## Extract provided
BTW, the best "see also" web links for this would probably be
http://meta.wikimedia.org/wiki/Paper_Wikipedia and
http://pediapress.com/ ; The pediapress example in particular is interesting as they have
a working commercial implementation of
some of this stuff, but it has a number of drawbacks, such as a) only seems to be for
English Wikipedia b) was using a dump from
July 2006 last time I looked, so very out of date, plus errors frozen in time and cannot
be removed or corrected c) the preview PDF
they give you has "SAMPLE" stamped across every page in red letters d)
they're professional printers so they really want to sell
printed material, not create PDF files e) can't reorder articles, everything is in
alphabetical order only f) can't include partial
content, such as sections g) can't pull content from non-local wikis h) can't see
a way to collaborate on books or share with others
the stuff you have worked on but not yet finished. That said, their site is still kinda
neat, and certainly worth looking at to see
what works well and what doesn't work so well.

## Exercise requirements
1) Reproduce the passage of the PediaPress post between "they're professional printers" and "work so well.", inclusive.
2) Answer these questions using the PediaPress post:
(a) From what month and year was the dump that the writer last saw in use?
(b) What is stamped across every page of the preview PDF?
(c) In what order are articles arranged?
3) Extend the PediaPress post by writing a few sentences that pick up after its final one.
The lines after this sentence have no connection to the PediaPress post.

## Interface element records
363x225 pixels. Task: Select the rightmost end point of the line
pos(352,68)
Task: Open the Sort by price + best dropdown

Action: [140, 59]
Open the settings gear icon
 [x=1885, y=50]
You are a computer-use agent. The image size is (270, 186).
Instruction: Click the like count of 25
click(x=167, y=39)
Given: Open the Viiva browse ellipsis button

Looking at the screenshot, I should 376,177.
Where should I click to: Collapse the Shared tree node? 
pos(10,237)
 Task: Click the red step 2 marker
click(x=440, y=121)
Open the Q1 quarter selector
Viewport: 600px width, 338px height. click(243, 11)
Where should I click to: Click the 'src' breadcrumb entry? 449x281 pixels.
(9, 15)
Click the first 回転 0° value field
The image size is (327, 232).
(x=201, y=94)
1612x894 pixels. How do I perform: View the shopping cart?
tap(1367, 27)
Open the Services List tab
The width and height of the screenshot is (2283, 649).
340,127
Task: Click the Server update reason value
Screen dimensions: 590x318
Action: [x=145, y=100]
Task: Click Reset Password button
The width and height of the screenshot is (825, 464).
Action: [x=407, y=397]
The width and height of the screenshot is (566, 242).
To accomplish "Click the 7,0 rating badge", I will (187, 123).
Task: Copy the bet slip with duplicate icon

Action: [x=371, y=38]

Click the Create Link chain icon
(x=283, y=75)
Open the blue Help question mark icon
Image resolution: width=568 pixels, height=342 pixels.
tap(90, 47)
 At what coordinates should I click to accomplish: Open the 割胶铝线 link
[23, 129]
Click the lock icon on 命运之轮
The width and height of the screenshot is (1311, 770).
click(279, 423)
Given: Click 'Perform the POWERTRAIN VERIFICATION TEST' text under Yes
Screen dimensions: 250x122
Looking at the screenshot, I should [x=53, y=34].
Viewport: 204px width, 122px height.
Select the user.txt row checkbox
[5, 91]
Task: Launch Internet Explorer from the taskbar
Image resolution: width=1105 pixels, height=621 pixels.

## Outputs
1)
they're professional printers so they really want to sell
printed material, not create PDF files e) can't reorder articles, everything is in
alphabetical order only f) can't include partial
content, such as sections g) can't pull content from non-local wikis h) can't see
a way to collaborate on books or share with others
the stuff you have worked on but not yet finished. That said, their site is still kinda
neat, and certainly worth looking at to see
what works well and what doesn't work so well.

2)
(a) July 2006.
(b) "SAMPLE," in red letters.
(c) Alphabetical order only.

3)
All the best,
Nick.
> -----Original Message-----
> From: wikitech-l-bounces(a)wikimedia.org
> [mailto:wikitech-l-bounces@wikimedia.org]On Behalf Of Erik Moeller
> Sent: Friday, 5 January 2007 3:02 PM
> To: Wikimedia developers; MediaWiki announcements and site admin list
> Subject: [Wikitech-l] RfC: PDF and document management for MediaWiki
>
>
> I have identified an organization which is willing to spend up to
> about EUR 10,000 on adding support for exporting MediaWiki pages as
> PDF files, and improving document management for documents consisting
> of multiple pages.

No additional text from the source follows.